Tuesday, 22 January 2013

Breastfeeding situation reported by Guinea not confirmed by data


The situation of the implementation of the Convention for the Rights of the Child in Guinea has been reviewed by the CRC at the 62nd session, on January 18th 2013.

IBFAN submitted its alternative report on the situation of breastfeeding in Guinea (also in French). The report highlights the fact that a 1997 draft legislation for the implementation of the Code on Marketing of Breastmilk Substitutes is still stuck in the legislative process and has therefore not yet been adopted. It also notes that, even though mothers continue breastfeeding for an average duration of 2 years, there is a sharp drop in exclusive breastfeeding after the 3rd month of age leading to an 18% rate of exclusive breastfeeding between the 3rd and the 6th month of child’s life.

The CRC Committee raised questions about the alarming maternal and children under-5 mortality rates.

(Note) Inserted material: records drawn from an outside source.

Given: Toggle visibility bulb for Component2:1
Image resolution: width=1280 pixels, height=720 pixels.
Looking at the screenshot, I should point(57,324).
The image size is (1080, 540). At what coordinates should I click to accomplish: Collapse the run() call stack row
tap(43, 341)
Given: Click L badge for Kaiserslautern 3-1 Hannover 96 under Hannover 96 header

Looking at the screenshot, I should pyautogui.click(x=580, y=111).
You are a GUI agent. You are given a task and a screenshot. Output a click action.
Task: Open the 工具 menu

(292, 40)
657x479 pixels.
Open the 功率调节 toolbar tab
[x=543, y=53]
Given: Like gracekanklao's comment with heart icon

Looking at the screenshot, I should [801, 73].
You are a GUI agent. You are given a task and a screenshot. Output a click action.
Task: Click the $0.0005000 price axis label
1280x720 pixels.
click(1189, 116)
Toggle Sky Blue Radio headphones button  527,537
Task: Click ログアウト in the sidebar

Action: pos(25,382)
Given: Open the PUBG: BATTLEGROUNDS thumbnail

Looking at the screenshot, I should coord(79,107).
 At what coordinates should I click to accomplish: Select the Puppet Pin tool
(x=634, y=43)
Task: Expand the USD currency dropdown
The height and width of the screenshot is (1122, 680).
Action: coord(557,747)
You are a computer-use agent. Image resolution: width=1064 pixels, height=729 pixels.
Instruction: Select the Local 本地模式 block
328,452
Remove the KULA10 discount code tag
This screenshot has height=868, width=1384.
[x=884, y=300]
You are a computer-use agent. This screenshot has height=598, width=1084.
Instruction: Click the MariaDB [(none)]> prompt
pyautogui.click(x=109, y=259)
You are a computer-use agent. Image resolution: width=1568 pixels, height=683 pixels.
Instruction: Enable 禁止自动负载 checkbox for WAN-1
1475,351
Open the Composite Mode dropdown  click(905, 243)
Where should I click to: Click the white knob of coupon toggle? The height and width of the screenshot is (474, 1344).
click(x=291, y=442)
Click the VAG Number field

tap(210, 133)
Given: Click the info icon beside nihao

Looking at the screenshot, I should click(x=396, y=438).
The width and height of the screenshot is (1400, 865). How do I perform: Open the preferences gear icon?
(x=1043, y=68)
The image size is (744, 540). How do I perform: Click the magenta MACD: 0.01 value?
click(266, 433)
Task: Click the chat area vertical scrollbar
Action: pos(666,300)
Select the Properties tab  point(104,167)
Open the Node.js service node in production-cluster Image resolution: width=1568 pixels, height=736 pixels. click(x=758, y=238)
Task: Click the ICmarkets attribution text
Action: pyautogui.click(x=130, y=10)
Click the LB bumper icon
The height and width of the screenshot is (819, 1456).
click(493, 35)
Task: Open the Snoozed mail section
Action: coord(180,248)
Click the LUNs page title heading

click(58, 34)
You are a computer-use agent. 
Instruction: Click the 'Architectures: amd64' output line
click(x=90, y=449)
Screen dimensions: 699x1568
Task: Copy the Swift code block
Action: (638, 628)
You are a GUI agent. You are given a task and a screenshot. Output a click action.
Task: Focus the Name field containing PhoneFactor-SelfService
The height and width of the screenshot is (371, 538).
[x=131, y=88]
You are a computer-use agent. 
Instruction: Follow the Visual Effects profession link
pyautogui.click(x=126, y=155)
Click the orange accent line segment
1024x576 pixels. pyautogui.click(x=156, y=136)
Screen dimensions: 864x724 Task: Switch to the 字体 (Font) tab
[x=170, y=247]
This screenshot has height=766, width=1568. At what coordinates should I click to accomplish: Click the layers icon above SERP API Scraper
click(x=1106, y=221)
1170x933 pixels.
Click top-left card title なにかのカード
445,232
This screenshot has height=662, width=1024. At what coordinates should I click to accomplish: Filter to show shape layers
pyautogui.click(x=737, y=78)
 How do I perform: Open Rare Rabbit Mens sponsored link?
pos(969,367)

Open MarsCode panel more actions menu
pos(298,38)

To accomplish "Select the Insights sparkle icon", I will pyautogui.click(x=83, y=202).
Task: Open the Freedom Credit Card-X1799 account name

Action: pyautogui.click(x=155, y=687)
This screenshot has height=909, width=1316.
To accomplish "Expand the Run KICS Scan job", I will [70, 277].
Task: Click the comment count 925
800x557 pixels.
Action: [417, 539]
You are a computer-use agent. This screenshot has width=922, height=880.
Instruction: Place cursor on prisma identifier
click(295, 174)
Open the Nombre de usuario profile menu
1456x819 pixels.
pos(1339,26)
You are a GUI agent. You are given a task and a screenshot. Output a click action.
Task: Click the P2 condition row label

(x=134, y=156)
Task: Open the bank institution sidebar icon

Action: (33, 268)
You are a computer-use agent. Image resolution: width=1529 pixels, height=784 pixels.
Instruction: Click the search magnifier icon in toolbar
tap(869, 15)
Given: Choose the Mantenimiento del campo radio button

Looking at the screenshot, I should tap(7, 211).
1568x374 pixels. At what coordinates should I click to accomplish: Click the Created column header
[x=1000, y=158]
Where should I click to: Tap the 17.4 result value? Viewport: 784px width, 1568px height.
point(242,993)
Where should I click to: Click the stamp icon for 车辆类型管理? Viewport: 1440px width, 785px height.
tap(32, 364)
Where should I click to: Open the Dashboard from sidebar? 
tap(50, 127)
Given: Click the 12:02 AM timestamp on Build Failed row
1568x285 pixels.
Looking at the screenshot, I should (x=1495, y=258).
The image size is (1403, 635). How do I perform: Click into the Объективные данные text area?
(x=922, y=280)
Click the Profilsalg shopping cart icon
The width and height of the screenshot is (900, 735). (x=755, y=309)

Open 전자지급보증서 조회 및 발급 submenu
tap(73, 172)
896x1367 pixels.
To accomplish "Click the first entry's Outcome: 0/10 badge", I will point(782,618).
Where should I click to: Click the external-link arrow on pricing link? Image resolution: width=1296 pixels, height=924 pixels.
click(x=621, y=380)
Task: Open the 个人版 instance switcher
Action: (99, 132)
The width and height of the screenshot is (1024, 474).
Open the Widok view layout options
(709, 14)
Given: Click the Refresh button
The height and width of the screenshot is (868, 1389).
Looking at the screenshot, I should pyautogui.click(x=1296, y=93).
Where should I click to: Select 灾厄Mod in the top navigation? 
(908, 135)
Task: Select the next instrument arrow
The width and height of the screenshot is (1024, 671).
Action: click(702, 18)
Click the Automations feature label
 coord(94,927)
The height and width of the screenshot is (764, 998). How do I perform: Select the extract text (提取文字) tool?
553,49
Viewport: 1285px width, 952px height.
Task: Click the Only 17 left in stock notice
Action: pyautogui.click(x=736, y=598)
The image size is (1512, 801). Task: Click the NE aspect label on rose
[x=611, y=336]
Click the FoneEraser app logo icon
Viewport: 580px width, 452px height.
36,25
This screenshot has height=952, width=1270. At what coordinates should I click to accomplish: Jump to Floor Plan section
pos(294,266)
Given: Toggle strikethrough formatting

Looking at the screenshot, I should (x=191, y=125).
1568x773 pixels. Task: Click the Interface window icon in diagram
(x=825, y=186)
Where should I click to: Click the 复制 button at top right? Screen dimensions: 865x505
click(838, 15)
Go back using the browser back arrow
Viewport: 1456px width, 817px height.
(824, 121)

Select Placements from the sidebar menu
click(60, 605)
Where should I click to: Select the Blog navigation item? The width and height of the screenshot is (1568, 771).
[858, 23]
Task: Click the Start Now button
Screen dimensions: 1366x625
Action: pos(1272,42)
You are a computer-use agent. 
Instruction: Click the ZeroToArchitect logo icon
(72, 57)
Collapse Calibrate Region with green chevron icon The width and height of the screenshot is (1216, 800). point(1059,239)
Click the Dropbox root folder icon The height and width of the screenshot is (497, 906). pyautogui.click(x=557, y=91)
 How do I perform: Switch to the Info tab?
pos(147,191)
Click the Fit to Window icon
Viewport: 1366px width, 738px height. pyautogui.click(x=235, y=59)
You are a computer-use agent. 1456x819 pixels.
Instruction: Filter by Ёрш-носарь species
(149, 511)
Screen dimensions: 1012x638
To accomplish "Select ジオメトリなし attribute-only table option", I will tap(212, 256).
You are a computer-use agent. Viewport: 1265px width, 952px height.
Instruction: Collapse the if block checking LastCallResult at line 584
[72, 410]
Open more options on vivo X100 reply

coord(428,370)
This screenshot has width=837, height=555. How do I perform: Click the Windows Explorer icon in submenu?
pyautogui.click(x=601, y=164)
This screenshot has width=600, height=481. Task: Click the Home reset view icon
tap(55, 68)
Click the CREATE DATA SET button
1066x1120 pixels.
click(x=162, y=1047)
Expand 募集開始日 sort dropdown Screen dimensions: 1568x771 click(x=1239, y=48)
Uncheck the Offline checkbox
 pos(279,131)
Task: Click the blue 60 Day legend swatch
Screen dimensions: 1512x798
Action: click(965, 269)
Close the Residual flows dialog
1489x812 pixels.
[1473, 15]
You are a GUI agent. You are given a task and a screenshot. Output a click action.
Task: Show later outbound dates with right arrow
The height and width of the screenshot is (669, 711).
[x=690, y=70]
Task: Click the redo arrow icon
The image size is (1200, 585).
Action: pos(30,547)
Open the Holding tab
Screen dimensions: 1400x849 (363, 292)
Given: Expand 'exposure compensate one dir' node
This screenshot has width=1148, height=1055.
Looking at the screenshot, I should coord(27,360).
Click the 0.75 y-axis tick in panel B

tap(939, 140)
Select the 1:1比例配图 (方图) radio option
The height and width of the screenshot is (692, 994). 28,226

The high incidence of child malnutrition and of diseases linked to malnutrition and poverty – such as noma – has also been an issue of concern. The Guinea delegation explained the high mortality rates of both mothers and children by the lack and the poor quality of health services and health personnel. 

Questions about malnutrition have not been addressed in detail, but the Guinean delegation did mention the issue of breastfeeding. The delegation considered that exclusive breastfeeding for the first 6 months of life is considerably promoted in Guinea. It also noted the little presence of breastmilk substitutes on the Guinean market. The delegation reported that working mothers are aware of the importance of breastfeeding and thus they prefer staying at home in order to breastfeed. In health centers there are both prenatal and postnatal support, where mothers are advised to feed their children by exclusively breastfeeding for the first six months. Whenever mother cannot breastfeed because of infections they have and  could transmit to their children,  babies are treated at the infant nutrition centre in order to feed them. 

Data presented in the IBFAN alternative report seem to contradict with the positive picture described by the delegation. We regret that the CRC Committee did not address further questions on this issue to the delegation.

Women with their babies at a community health centre in Conakry, Guinea. Image via IRIN.